--- Start ---
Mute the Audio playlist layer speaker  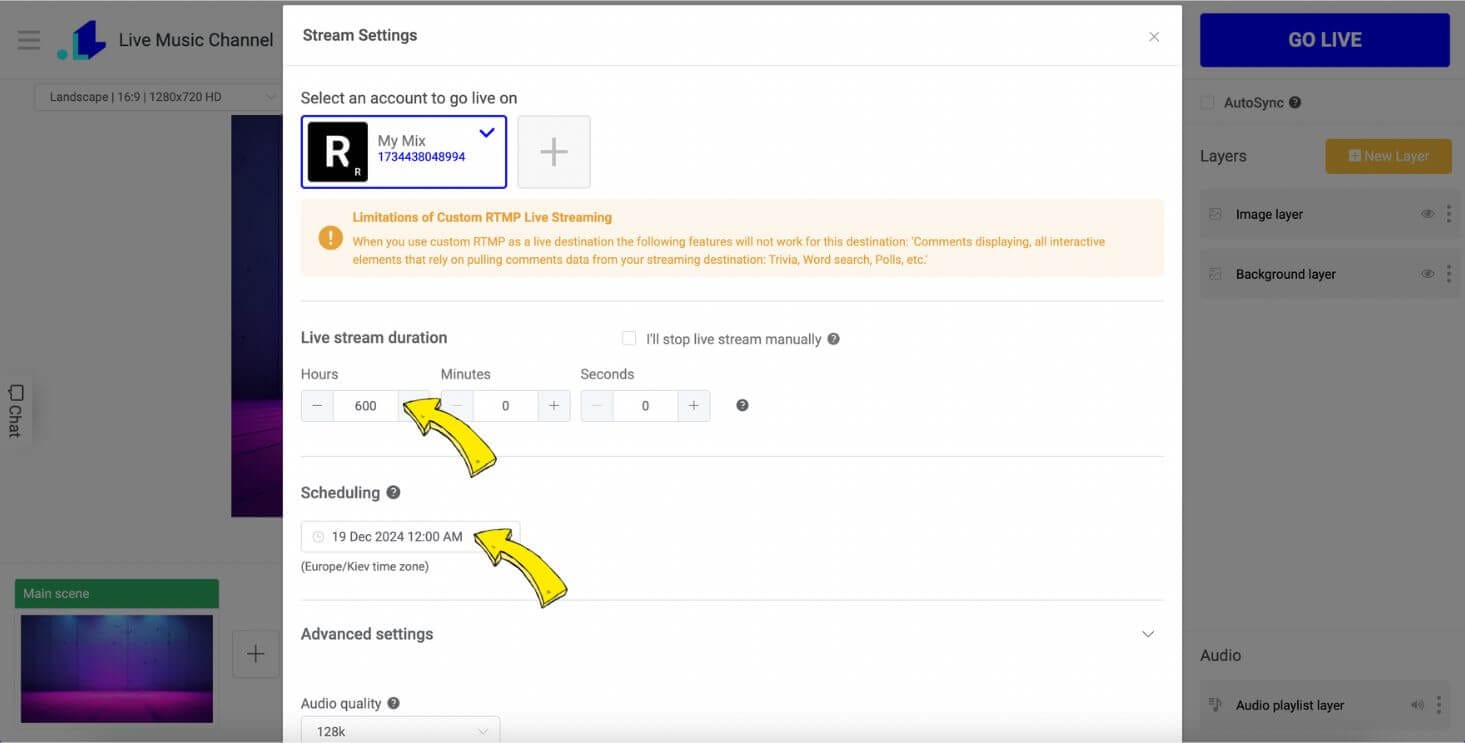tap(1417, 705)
--- End ---
--- Start ---
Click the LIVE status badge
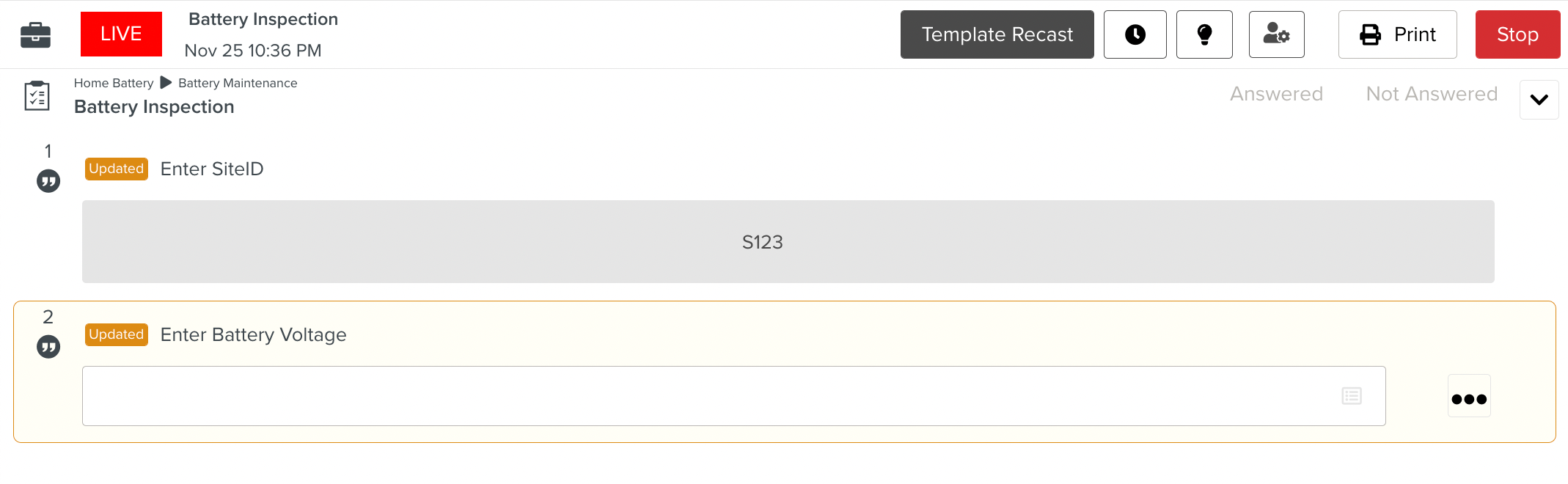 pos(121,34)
--- End ---
--- Start ---
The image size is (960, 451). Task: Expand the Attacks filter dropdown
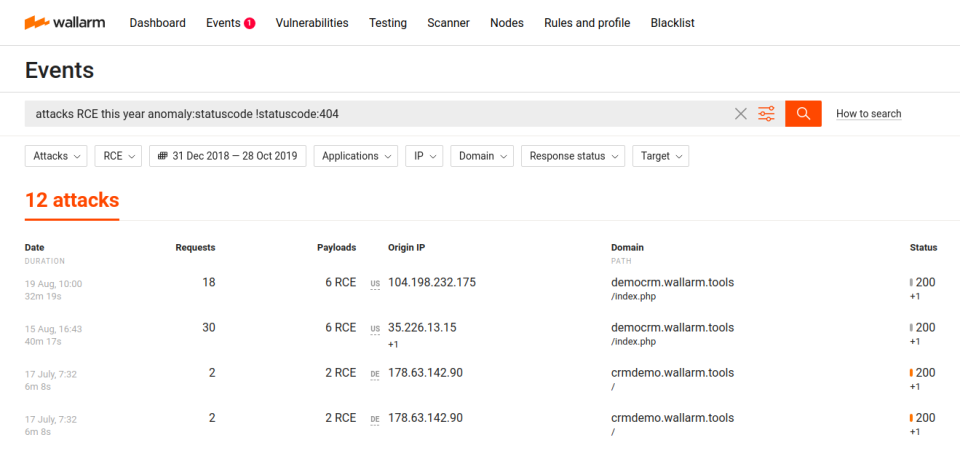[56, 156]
--- End ---
- GOAL OF THE EXERCISE:
Filter the items and copy each line that contains the string "size". Case counts.

- COMPLETED TASK:
The image size is (960, 451). Task: Expand the Attacks filter dropdown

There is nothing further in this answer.